What to expect from Google TV

Google TV - the Web giant's software package for finding and watching TV programming over the Internet and through traditional subscription services - looks less vaporous now. Just in time for introductions of Google TV-enabled hardware from Sony and Logitech, Google announced further details about the platform it launched in May.

A blog post and accompanying video advertise many of the usual online video and audio services: movies and TV shows from Netflix or Amazon's video-on-demand service, shorter clips from Google's own YouTube, Web radio from Pandora, photo browsing from Yahoo's Flickr, and so on.

But Google TV also will include a set of Web applications, some video-enhanced, from the NBA, CNBC and Twitter, among others. A "Fling" feature will let you toss the Web page or video you're viewing on a smartphone (presumbably one running Google's Android operating system) to Google TV. And early next year, Google TV will be able to run apps downloaded from Google's Android Market.
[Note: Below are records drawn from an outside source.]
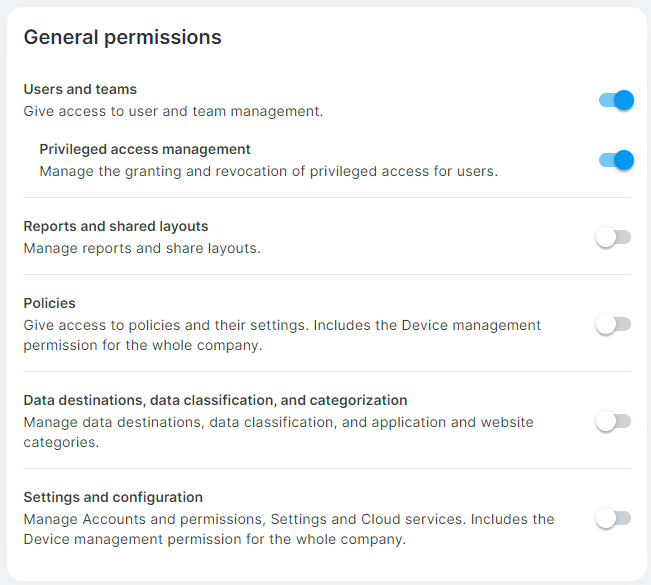Turn on the Policies permission switch
Screen dimensions: 651x585
point(614,324)
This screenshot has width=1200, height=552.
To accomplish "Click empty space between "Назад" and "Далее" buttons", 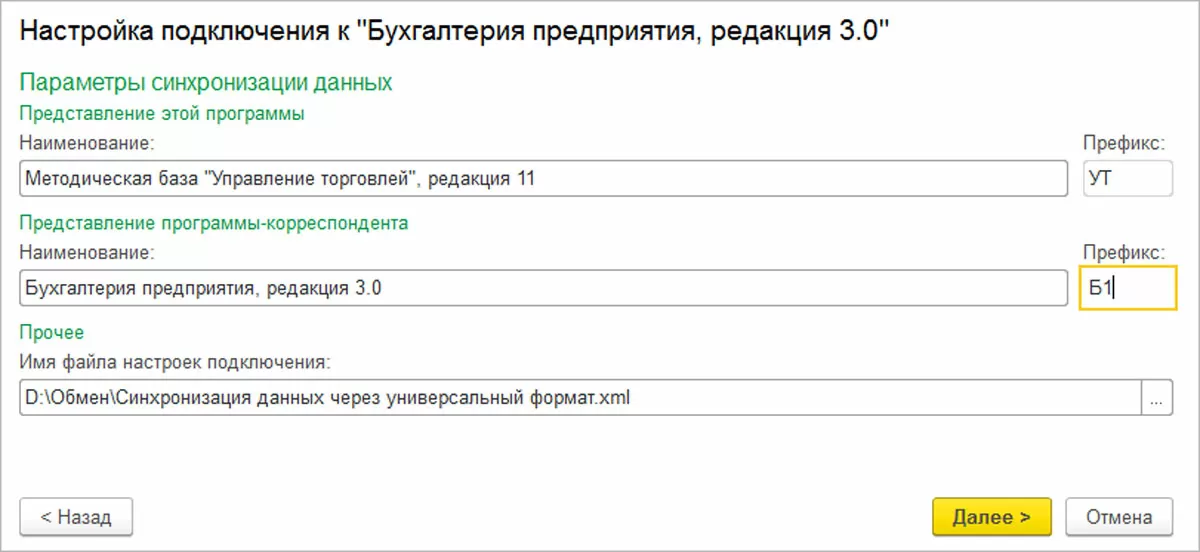I will pyautogui.click(x=530, y=517).
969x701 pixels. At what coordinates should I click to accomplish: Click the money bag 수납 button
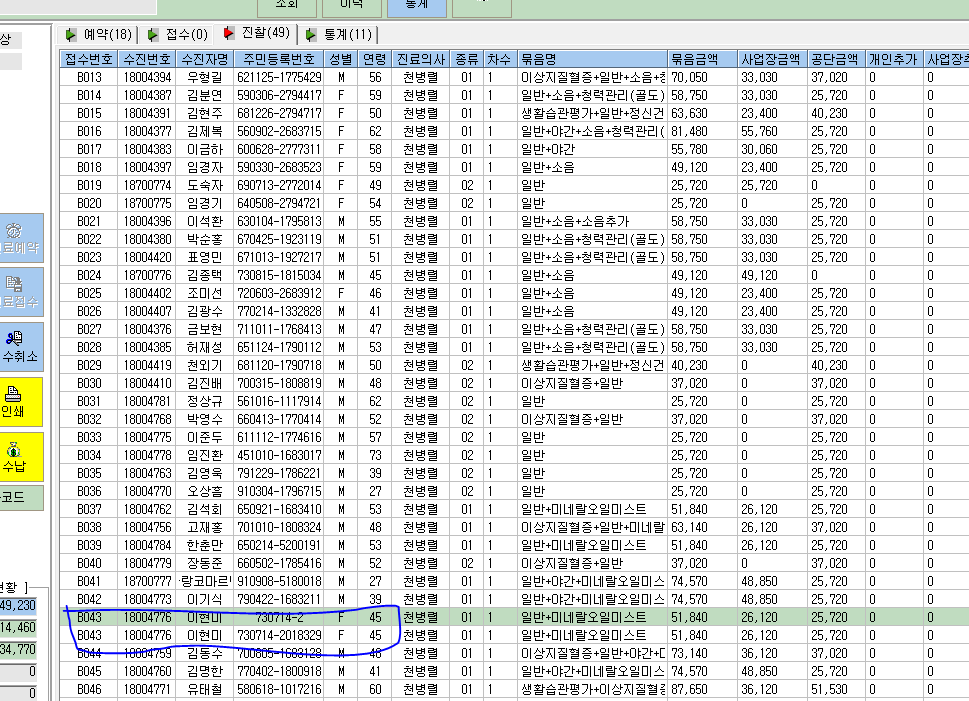tap(20, 456)
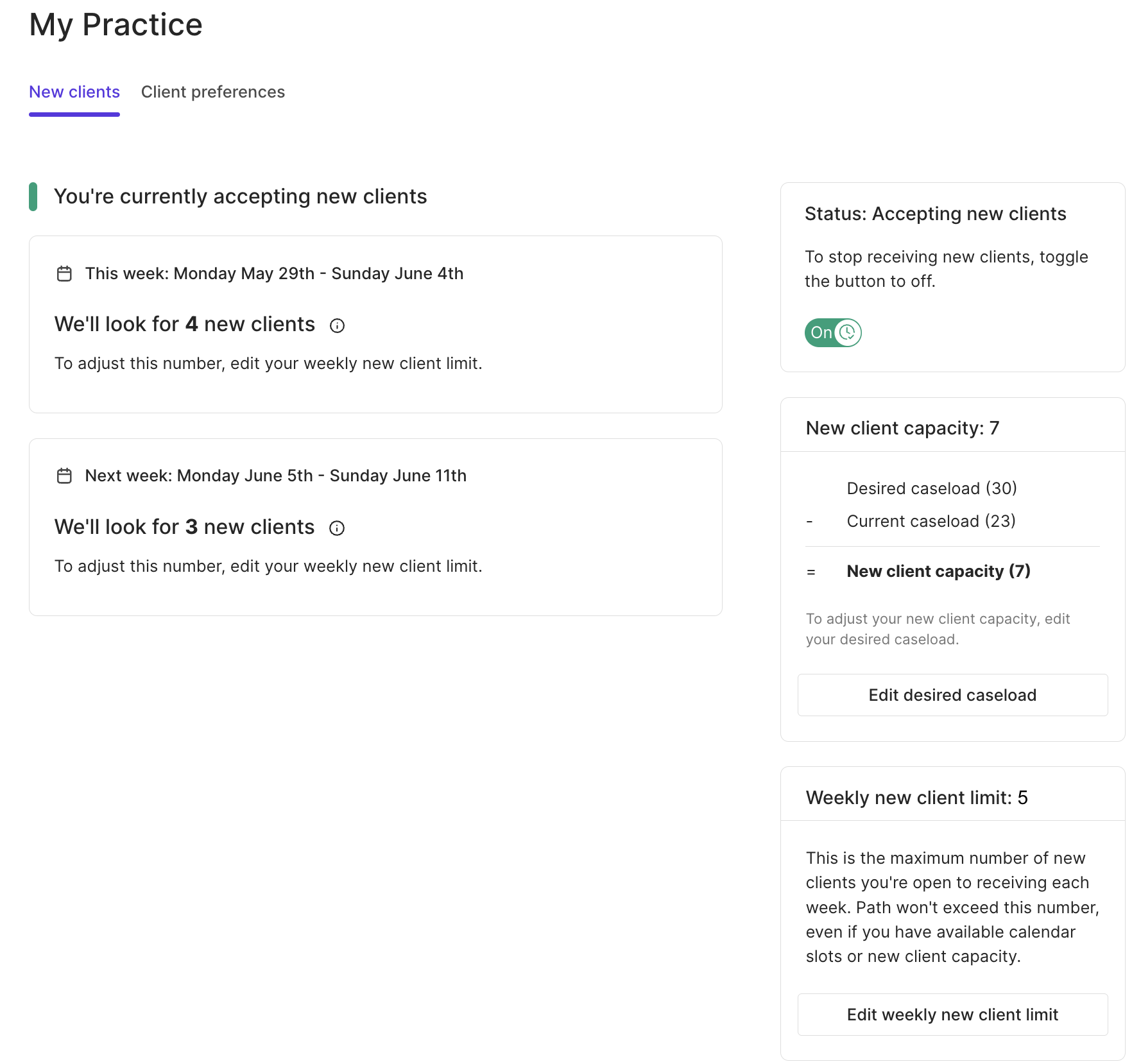Open info tooltip for 4 new clients
The width and height of the screenshot is (1141, 1064).
tap(337, 326)
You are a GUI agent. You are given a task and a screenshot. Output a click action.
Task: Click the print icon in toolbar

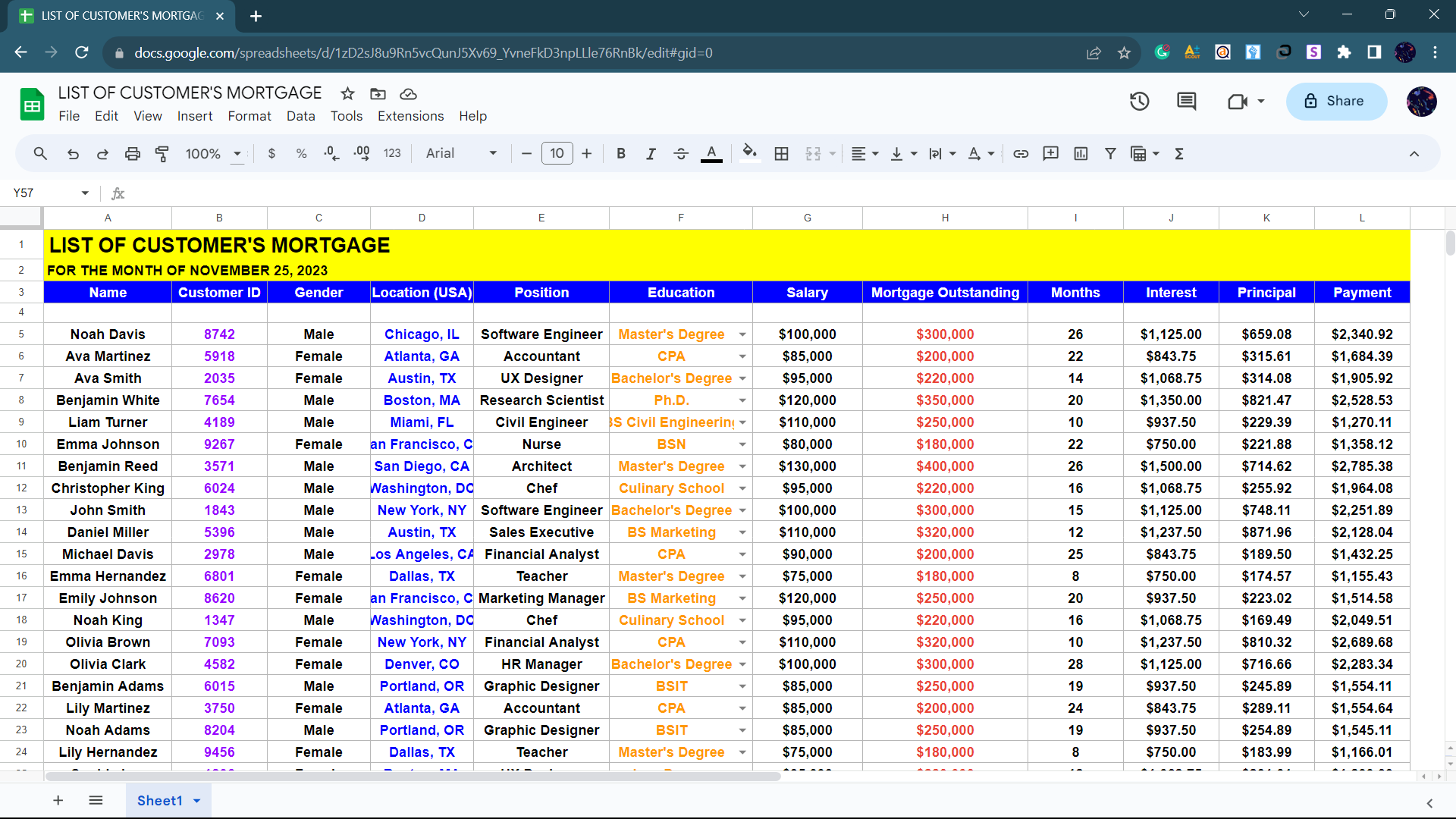133,154
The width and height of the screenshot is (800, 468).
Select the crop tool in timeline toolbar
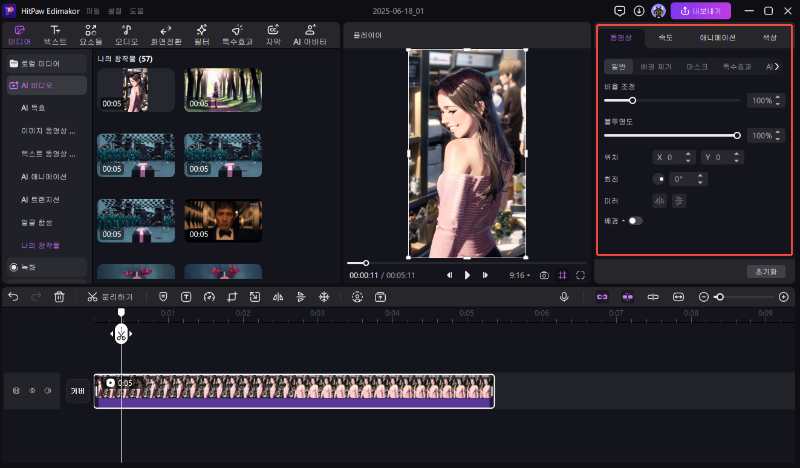coord(232,297)
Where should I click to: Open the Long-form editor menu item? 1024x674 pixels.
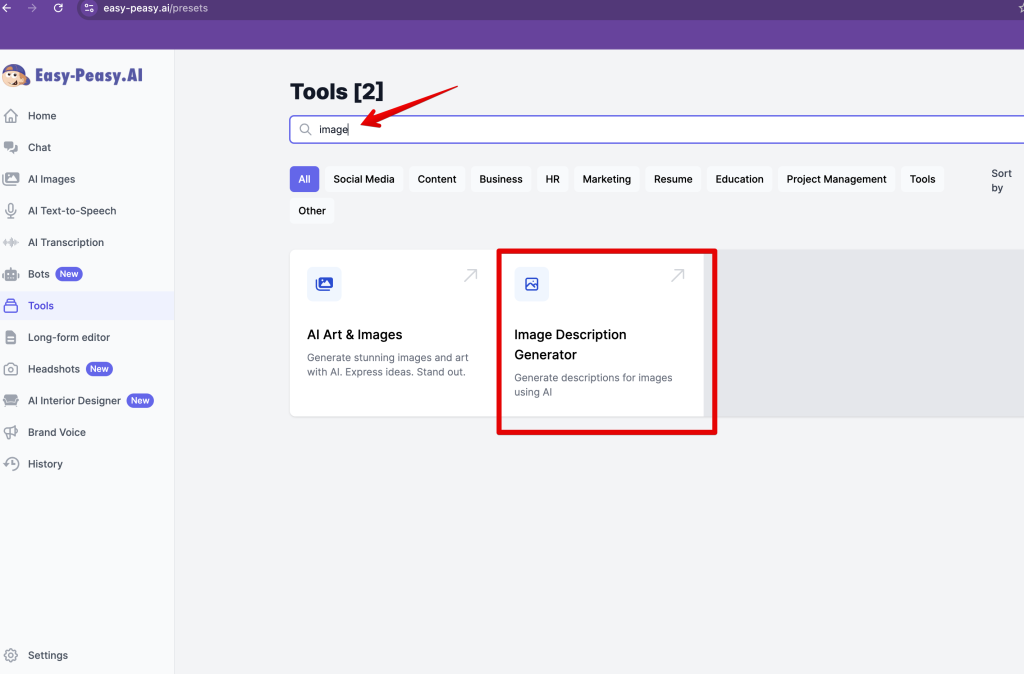[68, 338]
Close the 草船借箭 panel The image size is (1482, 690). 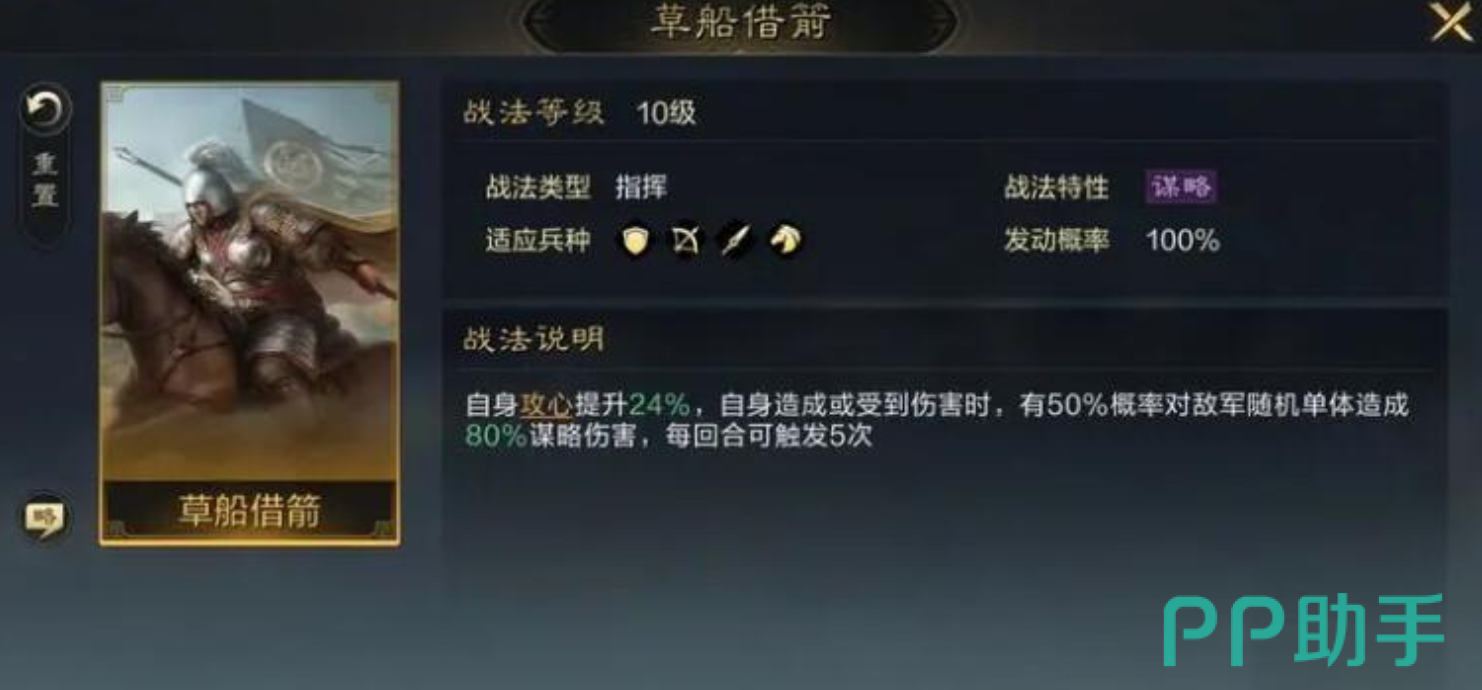[x=1451, y=22]
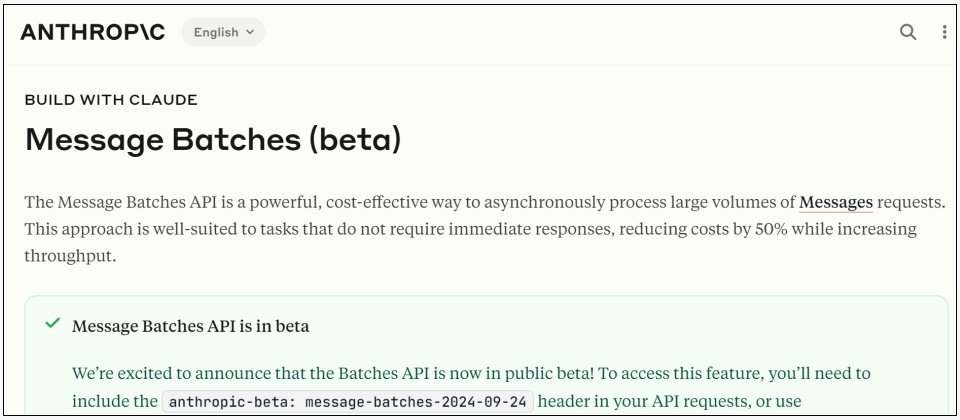Click the BUILD WITH CLAUDE section label
Screen dimensions: 960x420
(x=111, y=100)
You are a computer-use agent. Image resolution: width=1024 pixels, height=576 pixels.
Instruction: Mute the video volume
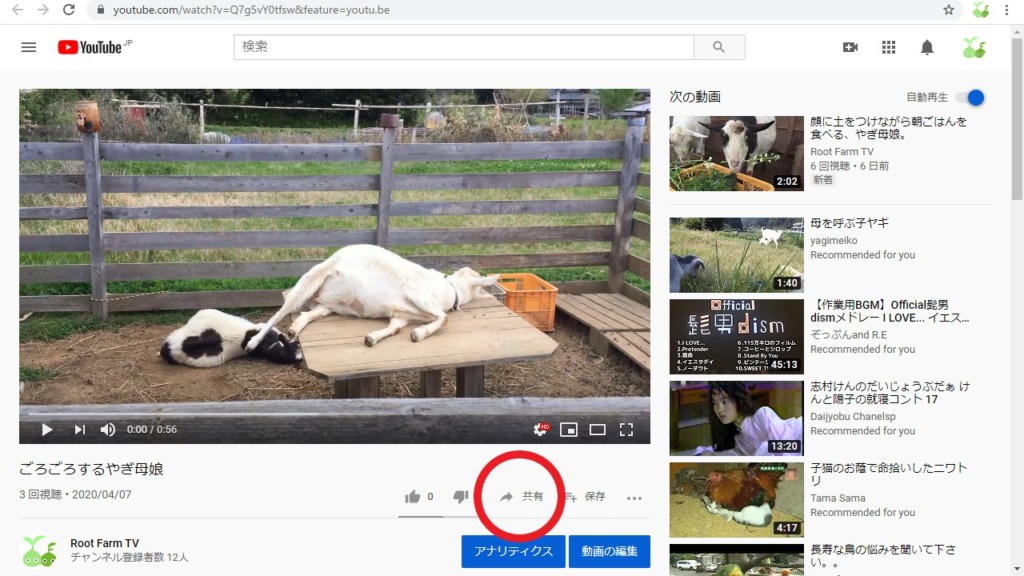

But note some video sites not listed: Hulu (coming to Roku's Web-media receivers and TiVo digital video recorders, to be followed by some HDTVs and Blu-ray players), Major League Baseball's MLB.tv (already on Roku and in Boxee's software) and ESPN3.com (unavailable on any Web-media box).

And, of course, Google TV won't be able to play movies or TV shows streamed or downloaded from Apple's iTunes Store. For those, you'll still need to hook up a computer to the TV or get just-updated Apple TV.

Future Google TV software updates could fill in some of those gaps and add other new features. One interesting possibility would be simple video calling.